Change every "computer-use agent" in the data below to "screen assistant", and leave all other text unchanged.

>> start Data entries

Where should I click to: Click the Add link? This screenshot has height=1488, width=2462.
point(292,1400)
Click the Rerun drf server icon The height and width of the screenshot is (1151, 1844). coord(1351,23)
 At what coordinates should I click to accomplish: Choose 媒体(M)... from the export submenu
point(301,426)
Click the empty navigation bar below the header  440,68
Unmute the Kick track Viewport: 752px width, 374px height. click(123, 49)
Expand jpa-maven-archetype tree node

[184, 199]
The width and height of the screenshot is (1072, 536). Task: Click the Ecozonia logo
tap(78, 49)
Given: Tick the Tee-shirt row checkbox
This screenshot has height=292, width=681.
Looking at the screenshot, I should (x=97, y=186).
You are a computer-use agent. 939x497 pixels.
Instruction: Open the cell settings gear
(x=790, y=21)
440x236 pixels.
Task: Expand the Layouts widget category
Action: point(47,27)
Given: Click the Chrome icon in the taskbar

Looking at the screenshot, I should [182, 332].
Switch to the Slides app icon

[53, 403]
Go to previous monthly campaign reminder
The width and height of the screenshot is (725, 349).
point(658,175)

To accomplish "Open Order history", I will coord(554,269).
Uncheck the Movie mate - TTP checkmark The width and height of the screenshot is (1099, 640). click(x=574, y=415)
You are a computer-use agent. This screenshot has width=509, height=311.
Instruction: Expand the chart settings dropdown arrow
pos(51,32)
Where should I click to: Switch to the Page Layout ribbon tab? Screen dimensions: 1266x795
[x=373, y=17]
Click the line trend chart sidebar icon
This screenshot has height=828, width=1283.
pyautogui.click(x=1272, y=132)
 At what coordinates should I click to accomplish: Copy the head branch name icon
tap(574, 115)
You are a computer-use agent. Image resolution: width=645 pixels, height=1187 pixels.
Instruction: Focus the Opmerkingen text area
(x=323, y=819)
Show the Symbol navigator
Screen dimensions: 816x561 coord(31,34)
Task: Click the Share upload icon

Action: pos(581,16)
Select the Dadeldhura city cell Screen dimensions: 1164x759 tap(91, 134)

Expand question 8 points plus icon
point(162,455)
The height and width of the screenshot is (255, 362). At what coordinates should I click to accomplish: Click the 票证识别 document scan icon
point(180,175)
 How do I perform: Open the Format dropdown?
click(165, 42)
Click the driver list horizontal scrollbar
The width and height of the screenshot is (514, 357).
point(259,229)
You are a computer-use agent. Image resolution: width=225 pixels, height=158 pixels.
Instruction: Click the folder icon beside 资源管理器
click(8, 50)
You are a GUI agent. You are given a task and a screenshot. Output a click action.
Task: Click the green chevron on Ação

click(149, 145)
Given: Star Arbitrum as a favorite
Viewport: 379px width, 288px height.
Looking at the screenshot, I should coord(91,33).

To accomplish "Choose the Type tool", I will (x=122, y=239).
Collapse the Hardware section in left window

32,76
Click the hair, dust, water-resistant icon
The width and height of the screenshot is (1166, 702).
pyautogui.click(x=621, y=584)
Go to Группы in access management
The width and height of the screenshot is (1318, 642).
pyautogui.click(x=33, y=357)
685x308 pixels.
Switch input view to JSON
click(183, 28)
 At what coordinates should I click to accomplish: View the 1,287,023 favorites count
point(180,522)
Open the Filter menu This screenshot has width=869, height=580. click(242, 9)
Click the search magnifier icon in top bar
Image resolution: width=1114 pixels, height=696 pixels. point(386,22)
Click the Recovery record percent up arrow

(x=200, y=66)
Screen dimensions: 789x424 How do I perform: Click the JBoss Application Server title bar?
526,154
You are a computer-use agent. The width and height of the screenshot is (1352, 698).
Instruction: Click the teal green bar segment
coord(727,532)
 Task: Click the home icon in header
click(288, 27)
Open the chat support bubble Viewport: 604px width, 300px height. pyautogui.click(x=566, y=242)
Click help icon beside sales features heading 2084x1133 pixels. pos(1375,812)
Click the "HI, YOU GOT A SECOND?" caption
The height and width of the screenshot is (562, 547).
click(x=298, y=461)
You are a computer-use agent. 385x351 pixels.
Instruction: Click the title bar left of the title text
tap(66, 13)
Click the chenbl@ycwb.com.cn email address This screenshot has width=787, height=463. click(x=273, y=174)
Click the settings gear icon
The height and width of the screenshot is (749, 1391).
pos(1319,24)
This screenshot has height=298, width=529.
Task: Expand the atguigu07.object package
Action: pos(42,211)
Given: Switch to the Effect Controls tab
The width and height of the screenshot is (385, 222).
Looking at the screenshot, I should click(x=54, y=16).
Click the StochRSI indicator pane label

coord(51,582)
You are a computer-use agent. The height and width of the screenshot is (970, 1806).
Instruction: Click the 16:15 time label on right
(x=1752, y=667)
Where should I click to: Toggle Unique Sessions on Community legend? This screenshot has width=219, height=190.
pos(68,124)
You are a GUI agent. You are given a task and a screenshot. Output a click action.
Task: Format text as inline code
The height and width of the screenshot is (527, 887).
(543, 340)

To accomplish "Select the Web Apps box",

>> end Data entries

# Output of the exercise
Where should I click to: Click the Add link? This screenshot has height=1488, width=2462.
point(292,1400)
Click the Rerun drf server icon The height and width of the screenshot is (1151, 1844). coord(1351,23)
 At what coordinates should I click to accomplish: Choose 媒体(M)... from the export submenu
point(301,426)
Click the empty navigation bar below the header  440,68
Unmute the Kick track Viewport: 752px width, 374px height. click(123, 49)
Expand jpa-maven-archetype tree node

[184, 199]
The width and height of the screenshot is (1072, 536). Task: Click the Ecozonia logo
tap(78, 49)
Given: Tick the Tee-shirt row checkbox
This screenshot has height=292, width=681.
Looking at the screenshot, I should (x=97, y=186).
You are a screen assistant. 939x497 pixels.
Instruction: Open the cell settings gear
(x=790, y=21)
440x236 pixels.
Task: Expand the Layouts widget category
Action: point(47,27)
Given: Click the Chrome icon in the taskbar

Looking at the screenshot, I should [182, 332].
Switch to the Slides app icon

[53, 403]
Go to previous monthly campaign reminder
The width and height of the screenshot is (725, 349).
point(658,175)

To accomplish "Open Order history", I will coord(554,269).
Uncheck the Movie mate - TTP checkmark The width and height of the screenshot is (1099, 640). click(x=574, y=415)
You are a screen assistant. This screenshot has width=509, height=311.
Instruction: Expand the chart settings dropdown arrow
pos(51,32)
Where should I click to: Switch to the Page Layout ribbon tab? Screen dimensions: 1266x795
[x=373, y=17]
Click the line trend chart sidebar icon
This screenshot has height=828, width=1283.
pyautogui.click(x=1272, y=132)
 At what coordinates should I click to accomplish: Copy the head branch name icon
tap(574, 115)
You are a screen assistant. Image resolution: width=645 pixels, height=1187 pixels.
Instruction: Focus the Opmerkingen text area
(x=323, y=819)
Show the Symbol navigator
Screen dimensions: 816x561 coord(31,34)
Task: Click the Share upload icon

Action: pos(581,16)
Select the Dadeldhura city cell Screen dimensions: 1164x759 tap(91, 134)

Expand question 8 points plus icon
point(162,455)
The height and width of the screenshot is (255, 362). At what coordinates should I click to accomplish: Click the 票证识别 document scan icon
point(180,175)
 How do I perform: Open the Format dropdown?
click(165, 42)
Click the driver list horizontal scrollbar
The width and height of the screenshot is (514, 357).
point(259,229)
You are a screen assistant. Image resolution: width=225 pixels, height=158 pixels.
Instruction: Click the folder icon beside 资源管理器
click(8, 50)
You are a GUI agent. You are given a task and a screenshot. Output a click action.
Task: Click the green chevron on Ação

click(149, 145)
Given: Star Arbitrum as a favorite
Viewport: 379px width, 288px height.
Looking at the screenshot, I should coord(91,33).

To accomplish "Choose the Type tool", I will (x=122, y=239).
Collapse the Hardware section in left window

32,76
Click the hair, dust, water-resistant icon
The width and height of the screenshot is (1166, 702).
pyautogui.click(x=621, y=584)
Go to Группы in access management
The width and height of the screenshot is (1318, 642).
pyautogui.click(x=33, y=357)
685x308 pixels.
Switch input view to JSON
click(183, 28)
 At what coordinates should I click to accomplish: View the 1,287,023 favorites count
point(180,522)
Open the Filter menu This screenshot has width=869, height=580. click(242, 9)
Click the search magnifier icon in top bar
Image resolution: width=1114 pixels, height=696 pixels. point(386,22)
Click the Recovery record percent up arrow

(x=200, y=66)
Screen dimensions: 789x424 How do I perform: Click the JBoss Application Server title bar?
526,154
You are a screen assistant. The width and height of the screenshot is (1352, 698).
Instruction: Click the teal green bar segment
coord(727,532)
 Task: Click the home icon in header
click(288, 27)
Open the chat support bubble Viewport: 604px width, 300px height. pyautogui.click(x=566, y=242)
Click help icon beside sales features heading 2084x1133 pixels. pos(1375,812)
Click the "HI, YOU GOT A SECOND?" caption
The height and width of the screenshot is (562, 547).
click(x=298, y=461)
You are a screen assistant. 385x351 pixels.
Instruction: Click the title bar left of the title text
tap(66, 13)
Click the chenbl@ycwb.com.cn email address This screenshot has width=787, height=463. click(x=273, y=174)
Click the settings gear icon
The height and width of the screenshot is (749, 1391).
pos(1319,24)
This screenshot has height=298, width=529.
Task: Expand the atguigu07.object package
Action: pos(42,211)
Given: Switch to the Effect Controls tab
The width and height of the screenshot is (385, 222).
Looking at the screenshot, I should click(x=54, y=16).
Click the StochRSI indicator pane label

coord(51,582)
You are a screen assistant. The height and width of the screenshot is (970, 1806).
Instruction: Click the 16:15 time label on right
(x=1752, y=667)
Where should I click to: Toggle Unique Sessions on Community legend? This screenshot has width=219, height=190.
pos(68,124)
You are a GUI agent. You are given a task and a screenshot. Output a click action.
Task: Format text as inline code
The height and width of the screenshot is (527, 887).
(543, 340)

To accomplish "Select the Web Apps box",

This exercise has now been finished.